### [REQUIRED WORK]
Among the records below, find each line bearing the word "header" and copy it.

### [DATASET CONTENT]
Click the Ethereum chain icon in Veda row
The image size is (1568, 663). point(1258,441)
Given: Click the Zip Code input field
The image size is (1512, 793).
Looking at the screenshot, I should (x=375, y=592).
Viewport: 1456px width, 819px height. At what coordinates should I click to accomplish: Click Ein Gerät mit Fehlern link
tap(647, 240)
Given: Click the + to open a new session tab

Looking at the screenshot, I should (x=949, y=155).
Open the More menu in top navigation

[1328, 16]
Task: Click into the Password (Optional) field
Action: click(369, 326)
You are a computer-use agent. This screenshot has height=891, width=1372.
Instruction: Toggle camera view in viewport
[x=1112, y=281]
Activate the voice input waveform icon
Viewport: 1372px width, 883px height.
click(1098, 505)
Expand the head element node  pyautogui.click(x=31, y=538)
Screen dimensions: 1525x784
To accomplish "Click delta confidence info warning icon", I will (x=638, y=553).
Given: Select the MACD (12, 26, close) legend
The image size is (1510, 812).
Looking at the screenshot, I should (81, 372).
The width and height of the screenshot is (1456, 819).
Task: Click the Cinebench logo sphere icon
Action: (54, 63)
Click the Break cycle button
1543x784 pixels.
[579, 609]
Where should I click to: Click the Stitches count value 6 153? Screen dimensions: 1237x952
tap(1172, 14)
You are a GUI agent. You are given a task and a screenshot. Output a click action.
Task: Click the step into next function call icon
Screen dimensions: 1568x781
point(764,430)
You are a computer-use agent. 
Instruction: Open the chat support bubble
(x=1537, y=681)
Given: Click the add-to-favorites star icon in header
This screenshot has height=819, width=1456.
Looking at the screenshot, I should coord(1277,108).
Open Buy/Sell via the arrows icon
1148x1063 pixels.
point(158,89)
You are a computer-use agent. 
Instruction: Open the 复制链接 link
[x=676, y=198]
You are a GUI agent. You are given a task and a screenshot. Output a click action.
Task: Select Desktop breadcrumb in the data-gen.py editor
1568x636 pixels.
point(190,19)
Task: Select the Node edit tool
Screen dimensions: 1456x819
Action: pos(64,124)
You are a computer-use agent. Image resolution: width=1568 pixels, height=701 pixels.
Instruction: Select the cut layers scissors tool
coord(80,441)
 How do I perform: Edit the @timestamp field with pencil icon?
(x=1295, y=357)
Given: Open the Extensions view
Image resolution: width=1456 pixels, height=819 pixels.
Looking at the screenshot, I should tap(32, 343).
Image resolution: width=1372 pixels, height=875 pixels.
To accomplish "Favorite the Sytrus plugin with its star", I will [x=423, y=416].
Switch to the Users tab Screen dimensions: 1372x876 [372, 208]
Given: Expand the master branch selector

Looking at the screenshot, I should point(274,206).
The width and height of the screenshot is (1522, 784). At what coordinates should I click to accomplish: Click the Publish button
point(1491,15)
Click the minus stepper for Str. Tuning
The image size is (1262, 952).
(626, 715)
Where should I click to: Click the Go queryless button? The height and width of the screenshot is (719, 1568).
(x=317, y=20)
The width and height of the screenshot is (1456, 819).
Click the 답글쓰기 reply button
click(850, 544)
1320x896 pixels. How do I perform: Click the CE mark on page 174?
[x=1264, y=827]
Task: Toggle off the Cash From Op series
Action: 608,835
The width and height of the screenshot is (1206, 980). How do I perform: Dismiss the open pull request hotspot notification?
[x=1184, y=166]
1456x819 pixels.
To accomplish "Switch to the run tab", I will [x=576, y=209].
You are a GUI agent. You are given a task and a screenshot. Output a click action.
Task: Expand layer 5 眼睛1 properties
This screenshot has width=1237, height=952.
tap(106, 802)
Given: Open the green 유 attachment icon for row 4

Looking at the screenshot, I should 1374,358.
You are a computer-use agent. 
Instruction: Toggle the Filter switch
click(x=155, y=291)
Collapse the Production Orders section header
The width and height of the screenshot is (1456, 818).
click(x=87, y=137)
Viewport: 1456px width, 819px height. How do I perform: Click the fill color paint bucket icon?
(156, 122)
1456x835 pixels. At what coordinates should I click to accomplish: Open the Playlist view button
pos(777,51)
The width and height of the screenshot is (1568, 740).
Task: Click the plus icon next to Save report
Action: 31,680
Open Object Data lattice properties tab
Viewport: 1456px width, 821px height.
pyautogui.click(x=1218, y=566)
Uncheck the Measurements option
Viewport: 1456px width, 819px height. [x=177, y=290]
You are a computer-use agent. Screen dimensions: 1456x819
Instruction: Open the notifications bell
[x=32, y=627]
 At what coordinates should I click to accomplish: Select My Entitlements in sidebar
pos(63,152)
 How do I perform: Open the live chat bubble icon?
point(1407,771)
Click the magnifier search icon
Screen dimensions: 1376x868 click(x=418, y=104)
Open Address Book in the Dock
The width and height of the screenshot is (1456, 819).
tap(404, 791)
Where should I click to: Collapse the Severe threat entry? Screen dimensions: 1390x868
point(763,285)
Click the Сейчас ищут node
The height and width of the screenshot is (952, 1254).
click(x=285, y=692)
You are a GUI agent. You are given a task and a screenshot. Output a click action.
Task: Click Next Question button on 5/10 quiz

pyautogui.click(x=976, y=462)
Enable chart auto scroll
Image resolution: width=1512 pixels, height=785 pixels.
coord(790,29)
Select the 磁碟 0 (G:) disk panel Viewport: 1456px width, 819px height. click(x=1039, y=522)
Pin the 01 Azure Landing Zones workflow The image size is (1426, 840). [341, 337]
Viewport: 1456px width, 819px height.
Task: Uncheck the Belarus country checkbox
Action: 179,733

### [TASK RESULT]
Given: Click the add-to-favorites star icon in header
Collapse the Production Orders section header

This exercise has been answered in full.